◆ **About this task**
Having read the material, return every line of it exactly.

◆ **The data**
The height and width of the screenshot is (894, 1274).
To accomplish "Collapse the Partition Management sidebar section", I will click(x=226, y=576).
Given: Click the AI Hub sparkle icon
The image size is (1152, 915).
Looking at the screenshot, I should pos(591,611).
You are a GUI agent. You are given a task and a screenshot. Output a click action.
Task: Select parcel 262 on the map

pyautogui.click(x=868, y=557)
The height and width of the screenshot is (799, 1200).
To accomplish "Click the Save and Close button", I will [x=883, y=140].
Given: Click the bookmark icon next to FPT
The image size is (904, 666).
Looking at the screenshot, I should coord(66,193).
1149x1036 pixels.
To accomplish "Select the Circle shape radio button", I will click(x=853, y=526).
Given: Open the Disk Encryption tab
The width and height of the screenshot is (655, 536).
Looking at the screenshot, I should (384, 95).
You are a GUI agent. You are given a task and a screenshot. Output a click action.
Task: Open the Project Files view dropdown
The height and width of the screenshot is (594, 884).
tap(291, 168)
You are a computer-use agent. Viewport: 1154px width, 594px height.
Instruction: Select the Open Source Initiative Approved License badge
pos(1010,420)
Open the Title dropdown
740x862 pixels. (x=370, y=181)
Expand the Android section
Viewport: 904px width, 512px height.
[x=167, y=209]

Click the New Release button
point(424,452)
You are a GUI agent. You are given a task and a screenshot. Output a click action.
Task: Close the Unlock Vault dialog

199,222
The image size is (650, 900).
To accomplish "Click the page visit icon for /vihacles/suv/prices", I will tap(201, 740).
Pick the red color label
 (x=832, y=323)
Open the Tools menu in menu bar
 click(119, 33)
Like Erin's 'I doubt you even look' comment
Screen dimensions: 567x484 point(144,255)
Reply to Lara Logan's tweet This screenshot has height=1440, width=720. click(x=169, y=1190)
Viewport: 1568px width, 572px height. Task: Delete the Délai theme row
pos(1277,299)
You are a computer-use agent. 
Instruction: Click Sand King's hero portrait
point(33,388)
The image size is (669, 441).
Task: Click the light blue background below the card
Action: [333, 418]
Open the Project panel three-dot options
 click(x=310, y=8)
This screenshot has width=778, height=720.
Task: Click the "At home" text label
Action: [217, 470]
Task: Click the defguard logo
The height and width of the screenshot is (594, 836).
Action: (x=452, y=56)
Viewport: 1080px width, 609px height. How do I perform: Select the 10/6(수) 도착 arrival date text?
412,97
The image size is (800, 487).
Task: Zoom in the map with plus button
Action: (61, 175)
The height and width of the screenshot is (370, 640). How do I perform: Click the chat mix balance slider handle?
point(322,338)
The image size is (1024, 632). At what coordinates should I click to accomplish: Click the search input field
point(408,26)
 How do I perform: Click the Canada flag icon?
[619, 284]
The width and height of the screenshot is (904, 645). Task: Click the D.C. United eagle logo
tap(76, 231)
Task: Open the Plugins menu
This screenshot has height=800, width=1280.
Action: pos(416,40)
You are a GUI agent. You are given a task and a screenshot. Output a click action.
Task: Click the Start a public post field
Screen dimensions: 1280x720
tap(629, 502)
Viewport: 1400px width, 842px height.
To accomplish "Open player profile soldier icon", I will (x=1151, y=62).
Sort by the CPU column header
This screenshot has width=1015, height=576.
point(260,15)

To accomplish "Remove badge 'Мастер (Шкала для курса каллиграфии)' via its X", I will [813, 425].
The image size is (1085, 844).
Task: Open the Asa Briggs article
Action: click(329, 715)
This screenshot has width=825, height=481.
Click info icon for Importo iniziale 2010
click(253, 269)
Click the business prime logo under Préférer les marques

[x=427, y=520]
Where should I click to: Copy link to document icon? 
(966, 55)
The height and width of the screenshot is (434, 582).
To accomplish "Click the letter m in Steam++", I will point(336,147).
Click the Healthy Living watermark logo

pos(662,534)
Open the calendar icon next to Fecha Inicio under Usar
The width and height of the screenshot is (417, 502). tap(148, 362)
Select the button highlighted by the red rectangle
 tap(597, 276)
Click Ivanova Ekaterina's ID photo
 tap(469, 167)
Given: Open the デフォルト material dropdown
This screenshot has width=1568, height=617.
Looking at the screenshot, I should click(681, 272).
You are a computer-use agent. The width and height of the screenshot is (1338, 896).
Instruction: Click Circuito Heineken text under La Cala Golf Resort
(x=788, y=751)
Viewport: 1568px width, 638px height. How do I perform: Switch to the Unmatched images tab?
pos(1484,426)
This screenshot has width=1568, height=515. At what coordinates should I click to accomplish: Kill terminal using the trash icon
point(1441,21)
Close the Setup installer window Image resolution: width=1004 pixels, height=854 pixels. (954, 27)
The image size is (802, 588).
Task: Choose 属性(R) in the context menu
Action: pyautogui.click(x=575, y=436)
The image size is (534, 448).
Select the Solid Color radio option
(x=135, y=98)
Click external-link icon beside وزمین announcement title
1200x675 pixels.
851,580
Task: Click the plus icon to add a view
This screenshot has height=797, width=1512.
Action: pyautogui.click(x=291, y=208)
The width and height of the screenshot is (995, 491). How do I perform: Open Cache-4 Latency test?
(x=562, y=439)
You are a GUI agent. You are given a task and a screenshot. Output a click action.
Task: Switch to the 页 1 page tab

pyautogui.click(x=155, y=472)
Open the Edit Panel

◆ **Task output**
The height and width of the screenshot is (894, 1274).
To accomplish "Collapse the Partition Management sidebar section", I will click(x=226, y=576).
Given: Click the AI Hub sparkle icon
The image size is (1152, 915).
Looking at the screenshot, I should pos(591,611).
You are a GUI agent. You are given a task and a screenshot. Output a click action.
Task: Select parcel 262 on the map

pyautogui.click(x=868, y=557)
The height and width of the screenshot is (799, 1200).
To accomplish "Click the Save and Close button", I will [x=883, y=140].
Given: Click the bookmark icon next to FPT
The image size is (904, 666).
Looking at the screenshot, I should coord(66,193).
1149x1036 pixels.
To accomplish "Select the Circle shape radio button", I will click(x=853, y=526).
Given: Open the Disk Encryption tab
The width and height of the screenshot is (655, 536).
Looking at the screenshot, I should (384, 95).
You are a GUI agent. You are given a task and a screenshot. Output a click action.
Task: Open the Project Files view dropdown
The height and width of the screenshot is (594, 884).
tap(291, 168)
You are a computer-use agent. Viewport: 1154px width, 594px height.
Instruction: Select the Open Source Initiative Approved License badge
pos(1010,420)
Open the Title dropdown
740x862 pixels. (x=370, y=181)
Expand the Android section
Viewport: 904px width, 512px height.
[x=167, y=209]

Click the New Release button
point(424,452)
You are a GUI agent. You are given a task and a screenshot. Output a click action.
Task: Close the Unlock Vault dialog

199,222
The image size is (650, 900).
To accomplish "Click the page visit icon for /vihacles/suv/prices", I will tap(201, 740).
Pick the red color label
 (x=832, y=323)
Open the Tools menu in menu bar
 click(119, 33)
Like Erin's 'I doubt you even look' comment
Screen dimensions: 567x484 point(144,255)
Reply to Lara Logan's tweet This screenshot has height=1440, width=720. click(x=169, y=1190)
Viewport: 1568px width, 572px height. Task: Delete the Délai theme row
pos(1277,299)
You are a computer-use agent. 
Instruction: Click Sand King's hero portrait
point(33,388)
The image size is (669, 441).
Task: Click the light blue background below the card
Action: [333, 418]
Open the Project panel three-dot options
 click(x=310, y=8)
This screenshot has width=778, height=720.
Task: Click the "At home" text label
Action: [217, 470]
Task: Click the defguard logo
The height and width of the screenshot is (594, 836).
Action: (x=452, y=56)
Viewport: 1080px width, 609px height. How do I perform: Select the 10/6(수) 도착 arrival date text?
412,97
The image size is (800, 487).
Task: Zoom in the map with plus button
Action: (61, 175)
The height and width of the screenshot is (370, 640). How do I perform: Click the chat mix balance slider handle?
point(322,338)
The image size is (1024, 632). At what coordinates should I click to accomplish: Click the search input field
point(408,26)
 How do I perform: Click the Canada flag icon?
[619, 284]
The width and height of the screenshot is (904, 645). Task: Click the D.C. United eagle logo
tap(76, 231)
Task: Open the Plugins menu
This screenshot has height=800, width=1280.
Action: pos(416,40)
You are a GUI agent. You are given a task and a screenshot. Output a click action.
Task: Click the Start a public post field
Screen dimensions: 1280x720
tap(629, 502)
Viewport: 1400px width, 842px height.
To accomplish "Open player profile soldier icon", I will (x=1151, y=62).
Sort by the CPU column header
This screenshot has width=1015, height=576.
point(260,15)

To accomplish "Remove badge 'Мастер (Шкала для курса каллиграфии)' via its X", I will [813, 425].
The image size is (1085, 844).
Task: Open the Asa Briggs article
Action: click(329, 715)
This screenshot has width=825, height=481.
Click info icon for Importo iniziale 2010
click(253, 269)
Click the business prime logo under Préférer les marques

[x=427, y=520]
Where should I click to: Copy link to document icon? 
(966, 55)
The height and width of the screenshot is (434, 582).
To accomplish "Click the letter m in Steam++", I will point(336,147).
Click the Healthy Living watermark logo

pos(662,534)
Open the calendar icon next to Fecha Inicio under Usar
The width and height of the screenshot is (417, 502). tap(148, 362)
Select the button highlighted by the red rectangle
 tap(597, 276)
Click Ivanova Ekaterina's ID photo
 tap(469, 167)
Given: Open the デフォルト material dropdown
This screenshot has width=1568, height=617.
Looking at the screenshot, I should click(681, 272).
You are a computer-use agent. The width and height of the screenshot is (1338, 896).
Instruction: Click Circuito Heineken text under La Cala Golf Resort
(x=788, y=751)
Viewport: 1568px width, 638px height. How do I perform: Switch to the Unmatched images tab?
pos(1484,426)
This screenshot has width=1568, height=515. At what coordinates should I click to accomplish: Kill terminal using the trash icon
point(1441,21)
Close the Setup installer window Image resolution: width=1004 pixels, height=854 pixels. (954, 27)
The image size is (802, 588).
Task: Choose 属性(R) in the context menu
Action: pyautogui.click(x=575, y=436)
The image size is (534, 448).
Select the Solid Color radio option
(x=135, y=98)
Click external-link icon beside وزمین announcement title
1200x675 pixels.
851,580
Task: Click the plus icon to add a view
This screenshot has height=797, width=1512.
Action: pyautogui.click(x=291, y=208)
The width and height of the screenshot is (995, 491). How do I perform: Open Cache-4 Latency test?
(x=562, y=439)
You are a GUI agent. You are given a task and a screenshot. Output a click action.
Task: Switch to the 页 1 page tab

pyautogui.click(x=155, y=472)
Open the Edit Panel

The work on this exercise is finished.